Lundi 17 mai, le laboratoire pharmaceutique américain Moderna «triomphait», selon la personne à la tête de son service médical. La firme annonçait avoir obtenu des résultats positifs sur une petite étude préliminaire de son candidat vaccin.
Le prix de ses actions a fait un bond de 30% dans la matinée. De nombreux médias ont publié des articles enthousiastes sur l'étude et le laboratoire, neuf heures après son annonce, a lancé une émission d'actions destinée à lui permettre de lever un milliard de dollars [910 millions d'euros] pour poursuivre ses recherches.
Le lendemain, cependant, des scientifiques attiraient l'attention sur le fait que Moderna n'avait pas rendu toutes ses données publiques et qu'elles ne pouvaient de ce fait pas être soumises au processus de vérification propre à tout protocole de recherche. L'Institut national de allergies et des maladies infectueuses qui supervise l'essai n'avait de son côté fait aucun commentaire sur ces résultats préliminaires –or Anthony Fauci, son directeur, est l'une des voix les plus écoutées aux États-Unis depuis le début de la crise.
Quant à cette si soudaine émission d'actions, elle a semé le doute dans les esprits: cette annonce très précoce n'était-elle finalement qu'un plan marketing élaboré pour lever davantage d'argent?

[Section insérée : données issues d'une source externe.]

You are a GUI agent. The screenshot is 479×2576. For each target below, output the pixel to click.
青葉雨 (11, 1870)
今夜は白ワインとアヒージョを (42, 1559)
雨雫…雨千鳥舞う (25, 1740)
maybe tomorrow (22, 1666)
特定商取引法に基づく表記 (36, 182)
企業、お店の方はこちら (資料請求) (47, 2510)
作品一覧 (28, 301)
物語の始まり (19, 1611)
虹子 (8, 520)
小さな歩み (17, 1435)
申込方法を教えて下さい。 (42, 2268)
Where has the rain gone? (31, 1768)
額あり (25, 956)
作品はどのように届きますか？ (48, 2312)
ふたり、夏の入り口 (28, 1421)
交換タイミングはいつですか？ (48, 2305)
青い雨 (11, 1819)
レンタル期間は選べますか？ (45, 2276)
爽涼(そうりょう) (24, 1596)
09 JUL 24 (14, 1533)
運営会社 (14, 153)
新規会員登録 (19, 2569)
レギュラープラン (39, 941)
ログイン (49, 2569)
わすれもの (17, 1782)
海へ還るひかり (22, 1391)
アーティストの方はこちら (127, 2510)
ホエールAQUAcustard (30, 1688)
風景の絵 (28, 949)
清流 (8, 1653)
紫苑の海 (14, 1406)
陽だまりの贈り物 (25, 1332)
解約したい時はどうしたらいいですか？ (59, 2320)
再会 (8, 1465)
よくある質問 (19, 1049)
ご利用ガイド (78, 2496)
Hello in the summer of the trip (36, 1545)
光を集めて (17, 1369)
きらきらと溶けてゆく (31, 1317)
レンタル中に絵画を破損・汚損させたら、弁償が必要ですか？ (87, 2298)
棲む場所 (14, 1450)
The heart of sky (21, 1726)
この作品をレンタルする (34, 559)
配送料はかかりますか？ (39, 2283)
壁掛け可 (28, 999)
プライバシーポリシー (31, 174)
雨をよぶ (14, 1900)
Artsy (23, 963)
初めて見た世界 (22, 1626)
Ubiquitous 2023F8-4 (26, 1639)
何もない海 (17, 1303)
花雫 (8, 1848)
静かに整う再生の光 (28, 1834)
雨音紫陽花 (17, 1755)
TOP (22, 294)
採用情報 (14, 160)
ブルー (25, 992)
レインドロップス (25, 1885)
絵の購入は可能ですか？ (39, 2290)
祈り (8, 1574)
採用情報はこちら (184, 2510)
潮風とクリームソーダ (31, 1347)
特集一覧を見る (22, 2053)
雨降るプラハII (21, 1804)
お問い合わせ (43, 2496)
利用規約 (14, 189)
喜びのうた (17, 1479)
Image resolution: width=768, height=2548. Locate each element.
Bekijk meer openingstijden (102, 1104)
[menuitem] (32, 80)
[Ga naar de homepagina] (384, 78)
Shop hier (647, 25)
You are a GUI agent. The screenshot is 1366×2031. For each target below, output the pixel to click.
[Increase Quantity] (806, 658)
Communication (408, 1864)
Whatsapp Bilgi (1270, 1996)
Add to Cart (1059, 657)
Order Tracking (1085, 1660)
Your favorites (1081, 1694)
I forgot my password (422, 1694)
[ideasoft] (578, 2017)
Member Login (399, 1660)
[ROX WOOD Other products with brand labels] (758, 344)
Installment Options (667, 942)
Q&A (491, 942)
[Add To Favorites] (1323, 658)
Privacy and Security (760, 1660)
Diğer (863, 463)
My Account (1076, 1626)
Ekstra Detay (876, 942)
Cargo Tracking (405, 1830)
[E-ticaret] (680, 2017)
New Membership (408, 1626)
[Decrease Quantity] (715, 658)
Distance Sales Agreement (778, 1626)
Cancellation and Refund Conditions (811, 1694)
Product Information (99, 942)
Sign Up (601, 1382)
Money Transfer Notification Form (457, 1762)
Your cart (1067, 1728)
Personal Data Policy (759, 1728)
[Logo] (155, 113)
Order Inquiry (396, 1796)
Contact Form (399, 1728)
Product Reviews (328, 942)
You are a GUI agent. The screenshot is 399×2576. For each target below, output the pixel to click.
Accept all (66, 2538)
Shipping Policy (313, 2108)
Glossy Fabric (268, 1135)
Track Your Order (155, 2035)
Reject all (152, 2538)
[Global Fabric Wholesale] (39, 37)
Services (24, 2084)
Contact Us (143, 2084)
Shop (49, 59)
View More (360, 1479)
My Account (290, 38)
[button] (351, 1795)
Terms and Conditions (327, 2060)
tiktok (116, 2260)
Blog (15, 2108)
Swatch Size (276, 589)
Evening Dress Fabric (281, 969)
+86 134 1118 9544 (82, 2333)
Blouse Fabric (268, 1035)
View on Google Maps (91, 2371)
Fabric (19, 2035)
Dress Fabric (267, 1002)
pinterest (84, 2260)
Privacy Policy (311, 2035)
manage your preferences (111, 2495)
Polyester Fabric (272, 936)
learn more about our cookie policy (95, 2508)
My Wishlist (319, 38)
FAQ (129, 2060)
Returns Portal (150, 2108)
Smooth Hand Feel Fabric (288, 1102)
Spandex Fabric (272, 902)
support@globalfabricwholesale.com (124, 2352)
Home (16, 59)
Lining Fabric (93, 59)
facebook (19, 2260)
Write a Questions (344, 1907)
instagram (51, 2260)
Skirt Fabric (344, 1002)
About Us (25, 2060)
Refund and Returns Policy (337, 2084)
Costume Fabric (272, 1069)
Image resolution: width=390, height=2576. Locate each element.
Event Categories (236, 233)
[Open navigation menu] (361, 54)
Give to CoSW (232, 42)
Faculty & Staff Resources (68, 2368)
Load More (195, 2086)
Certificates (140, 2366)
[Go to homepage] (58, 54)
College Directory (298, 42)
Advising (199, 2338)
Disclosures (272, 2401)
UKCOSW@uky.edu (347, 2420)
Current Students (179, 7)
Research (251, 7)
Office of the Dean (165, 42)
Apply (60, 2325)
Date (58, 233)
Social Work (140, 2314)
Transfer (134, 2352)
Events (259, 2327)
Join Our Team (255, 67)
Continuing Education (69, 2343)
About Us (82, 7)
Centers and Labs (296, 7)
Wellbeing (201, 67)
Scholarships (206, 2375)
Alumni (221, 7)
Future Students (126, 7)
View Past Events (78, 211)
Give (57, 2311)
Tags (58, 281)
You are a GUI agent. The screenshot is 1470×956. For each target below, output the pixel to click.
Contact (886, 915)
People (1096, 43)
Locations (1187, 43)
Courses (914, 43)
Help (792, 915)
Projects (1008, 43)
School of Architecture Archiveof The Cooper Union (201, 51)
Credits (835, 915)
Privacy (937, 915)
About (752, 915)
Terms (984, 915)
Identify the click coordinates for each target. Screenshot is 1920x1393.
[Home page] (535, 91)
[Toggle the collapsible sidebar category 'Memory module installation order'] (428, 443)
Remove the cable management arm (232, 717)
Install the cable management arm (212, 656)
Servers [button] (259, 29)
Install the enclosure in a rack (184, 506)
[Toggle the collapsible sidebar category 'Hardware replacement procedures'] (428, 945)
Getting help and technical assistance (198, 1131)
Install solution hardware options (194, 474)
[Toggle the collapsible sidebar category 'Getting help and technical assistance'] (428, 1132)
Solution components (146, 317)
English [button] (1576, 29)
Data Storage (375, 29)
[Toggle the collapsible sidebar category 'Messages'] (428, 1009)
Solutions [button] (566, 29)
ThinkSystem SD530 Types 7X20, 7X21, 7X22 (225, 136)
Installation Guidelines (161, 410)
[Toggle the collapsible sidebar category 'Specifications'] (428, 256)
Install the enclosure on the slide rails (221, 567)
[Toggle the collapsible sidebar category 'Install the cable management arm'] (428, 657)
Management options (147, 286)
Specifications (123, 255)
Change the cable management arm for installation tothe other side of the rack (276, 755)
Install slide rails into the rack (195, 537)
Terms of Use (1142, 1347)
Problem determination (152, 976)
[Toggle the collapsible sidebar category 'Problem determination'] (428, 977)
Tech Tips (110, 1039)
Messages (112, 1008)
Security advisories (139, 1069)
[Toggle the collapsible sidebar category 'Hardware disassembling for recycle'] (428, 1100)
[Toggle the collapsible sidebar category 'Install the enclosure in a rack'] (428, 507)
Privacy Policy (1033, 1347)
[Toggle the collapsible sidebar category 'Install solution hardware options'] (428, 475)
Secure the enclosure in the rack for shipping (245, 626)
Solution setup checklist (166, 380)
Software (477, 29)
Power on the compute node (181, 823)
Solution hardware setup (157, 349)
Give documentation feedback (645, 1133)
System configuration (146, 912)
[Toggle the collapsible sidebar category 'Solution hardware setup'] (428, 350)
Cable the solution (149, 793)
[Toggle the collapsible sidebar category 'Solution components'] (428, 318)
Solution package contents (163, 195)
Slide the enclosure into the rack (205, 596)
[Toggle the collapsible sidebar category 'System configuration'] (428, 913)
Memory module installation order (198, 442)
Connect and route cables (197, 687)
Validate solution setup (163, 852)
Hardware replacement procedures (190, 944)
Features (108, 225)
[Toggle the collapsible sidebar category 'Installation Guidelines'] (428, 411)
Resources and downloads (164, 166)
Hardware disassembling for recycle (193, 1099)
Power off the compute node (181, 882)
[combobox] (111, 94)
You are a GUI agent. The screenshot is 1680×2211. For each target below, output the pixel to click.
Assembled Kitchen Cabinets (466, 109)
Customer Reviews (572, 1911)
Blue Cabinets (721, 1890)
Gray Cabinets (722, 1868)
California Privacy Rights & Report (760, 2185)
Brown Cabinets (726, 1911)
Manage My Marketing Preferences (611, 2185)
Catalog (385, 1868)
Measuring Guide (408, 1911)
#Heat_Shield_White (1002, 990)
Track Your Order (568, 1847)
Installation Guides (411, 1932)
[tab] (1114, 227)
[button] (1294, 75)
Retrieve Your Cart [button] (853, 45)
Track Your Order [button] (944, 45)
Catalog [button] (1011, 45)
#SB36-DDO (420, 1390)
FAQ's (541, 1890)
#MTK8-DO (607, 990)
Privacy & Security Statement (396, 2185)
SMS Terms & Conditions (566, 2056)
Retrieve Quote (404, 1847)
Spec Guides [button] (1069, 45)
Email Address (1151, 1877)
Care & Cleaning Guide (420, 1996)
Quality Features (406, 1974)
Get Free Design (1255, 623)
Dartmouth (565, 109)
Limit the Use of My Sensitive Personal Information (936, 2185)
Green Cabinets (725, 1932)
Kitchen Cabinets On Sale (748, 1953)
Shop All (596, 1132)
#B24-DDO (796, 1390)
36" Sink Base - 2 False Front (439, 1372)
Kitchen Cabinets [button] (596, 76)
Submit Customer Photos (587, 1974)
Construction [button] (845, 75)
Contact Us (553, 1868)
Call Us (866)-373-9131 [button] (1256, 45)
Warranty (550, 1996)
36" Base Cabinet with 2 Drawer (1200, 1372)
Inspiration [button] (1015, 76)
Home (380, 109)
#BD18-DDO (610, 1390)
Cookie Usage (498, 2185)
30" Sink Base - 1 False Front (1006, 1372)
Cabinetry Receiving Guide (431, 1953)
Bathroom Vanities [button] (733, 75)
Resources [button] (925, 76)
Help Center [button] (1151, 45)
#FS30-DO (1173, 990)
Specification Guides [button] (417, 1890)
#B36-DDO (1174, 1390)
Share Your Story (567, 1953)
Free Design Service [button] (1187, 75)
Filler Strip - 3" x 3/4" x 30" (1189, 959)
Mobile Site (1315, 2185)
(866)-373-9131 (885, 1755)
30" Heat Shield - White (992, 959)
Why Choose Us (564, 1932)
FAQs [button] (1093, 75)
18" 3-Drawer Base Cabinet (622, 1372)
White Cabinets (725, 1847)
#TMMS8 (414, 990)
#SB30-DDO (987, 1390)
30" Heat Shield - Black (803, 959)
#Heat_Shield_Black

Une volonté de croire en remède miracle
Depuis le début de la crise sanitaire, l'attention du grand public est décuplée et, de fait, court-circuite complètement le fonctionnement habituel des laboratoires, des scientifiques, des investisseurs ou des journalistes. Communiquer sur la course au vaccin ou au traitement efficace contre le Covid-19 est un terrain miné pour tout le monde.
Preuve en est le scénario inverse rencontré par le laboratoire pharmaceutique Gilead. Ses actions ont chuté de 5,5% après la fuite de résultats préliminaires d'une étude indiquant que la prise de remdesivir n'aurait pas amélioré la condition des patient·es atteint·es d'une forme sévère du Covid-19 ni réduit les chances d'en mourir. Fin avril, la même molécule provoquait pourtant l'enthousiasme des foules et des marchés à la suite d'une communication plus optimiste du laboratoire.
«Ces fluctuations sauvages [du marché] sont fondées sur des informations incomplètes», explique au New York Times David Maris, un directeur chez Phalanx Investment Partners et analyste de l'industrie pharmaceutique. «C'est un environnement fou et spéculatif car à cause de la pandémie, les gens veulent croire qu'il y aura un remède miracle dans un délai miraculeux.»
Sauf que les laboratoires ont l'habitude de rendre publiques les premières données de leurs recherche pour attirer les investisseurs ou rassurer les instances de régulation sanitaire. Un type de pratique qui les pousse depuis le début de la crise a être accusés d'en dire trop, trop vite –ou trop peu, trop tôt.